Sous le dôme clair, balayé par le vent

Le sac de légumes à la main,         regard devant

Pour ne pas glisser,      – pieds bien en place –

Aux échos des marchands,      parlant de l’hiver

Celui,                        de la semaine commerciale

Hauts-parleurs,  accrochés aux façades glaciales

La voix de Lou Reed,   le long des murs de pierre

Walk on the wild side…  c’est un conseil avisé

Le côté sauvage,        est toujours  ailleurs

Pourtant difficile à dessiner  comme meilleur

L’appel des filles  en couleurs,      bien tamisé

Comme les lumières  –              du dehors de l’ailleurs

Sugar- Candy sur ses grandes jambes ,   la séductrice

M’appelle  de mon ptit nom,                  voix tentatrice

C’est le décor ouaté                   dla boîte du ferrailleur

Se voyant Miss James Dean, pour une journée

Soudain en quête de nourriture  spirituelle

Porte des boîtes de Coca  ( avec une ficelle )

Pour en donner à chacun, … c’est donc  sa tournée…

Candy ,- sucre glace –  débarqua  un jour de son île

Quitta soudainement          les rêves  de Brooklyn

N’essayant plus d’se prendre            pour Marylin

En image un peu passée,              des murs de ville

La banlieue crade ,           les trains en retard

Affiches lacérées         sur les murs de briques

Lambeaux d’une histoire    un peu pathétique

La place  du marché,      déserte et sans pétards…

L’hiver a eu raison , des lumières de Noël

La fête s’est éteinte dans le blizzard

A  aller s’abriter         dans les halls  de gare

Et cacher sous un carton les étincelles

Les  sans-abri                               au visage livide

Ont dans la tête Sugar-Candy,      en bas résille

Et les hauts-parleurs de la place,   qui grésillent

“Walk on the wild side”,         ( mister  Lou Reed )

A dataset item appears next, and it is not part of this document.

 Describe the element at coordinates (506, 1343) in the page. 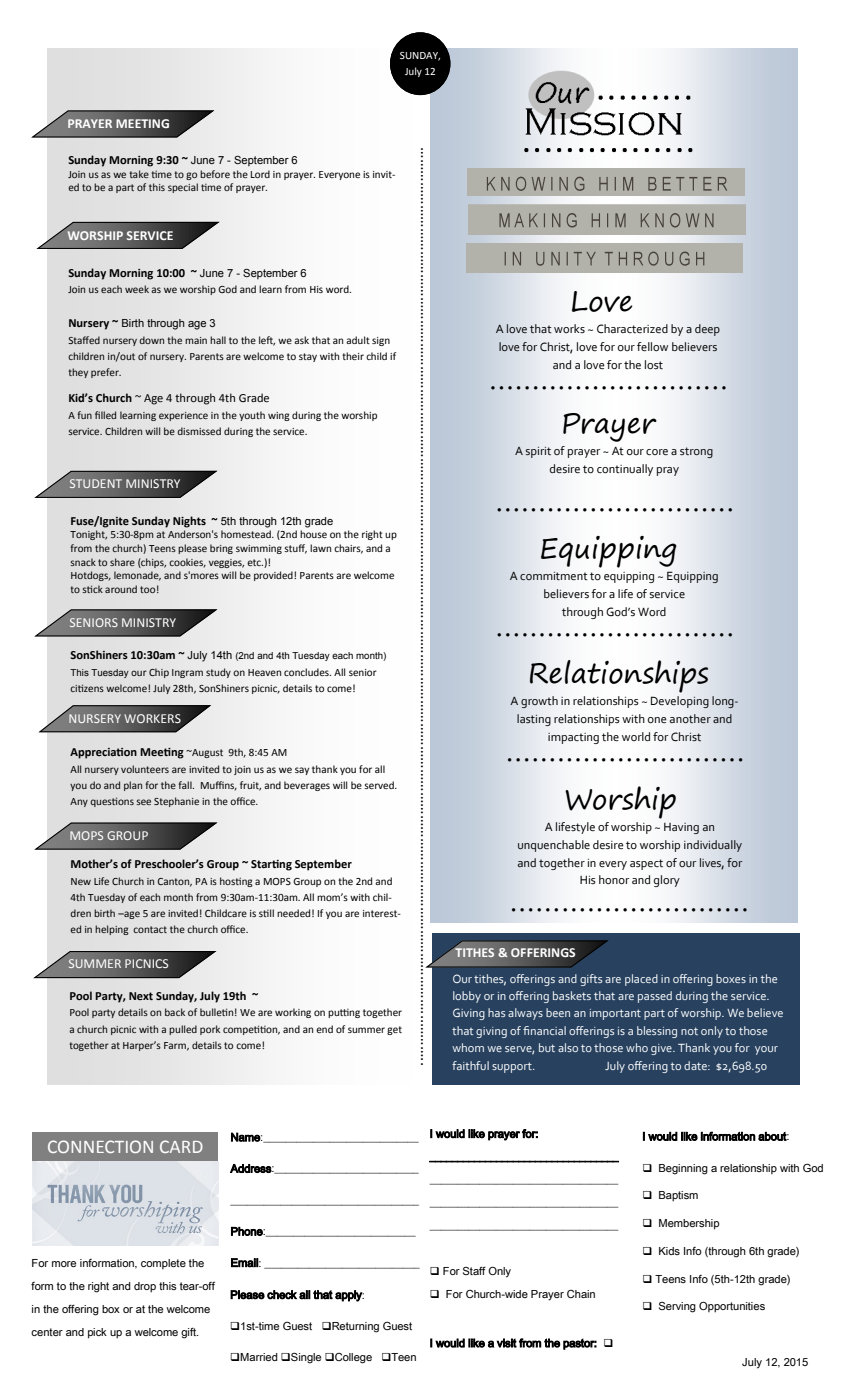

Comme dit Lou:  » le ptit Joe ne fait pas  d’cadeaux »

Dans la grande salle                  – aux dalles sales

Pas de bal ici, pour la vie,                         glaciale

Remisant en poussière,          les  rêves  d’ados.

Juste  quelques  seringues            qui traînent

A  oublier,               le temps  d’un voyage

Le côté sauvage,      cet autre paysage

Où la musique  de ce temps          t’emmène.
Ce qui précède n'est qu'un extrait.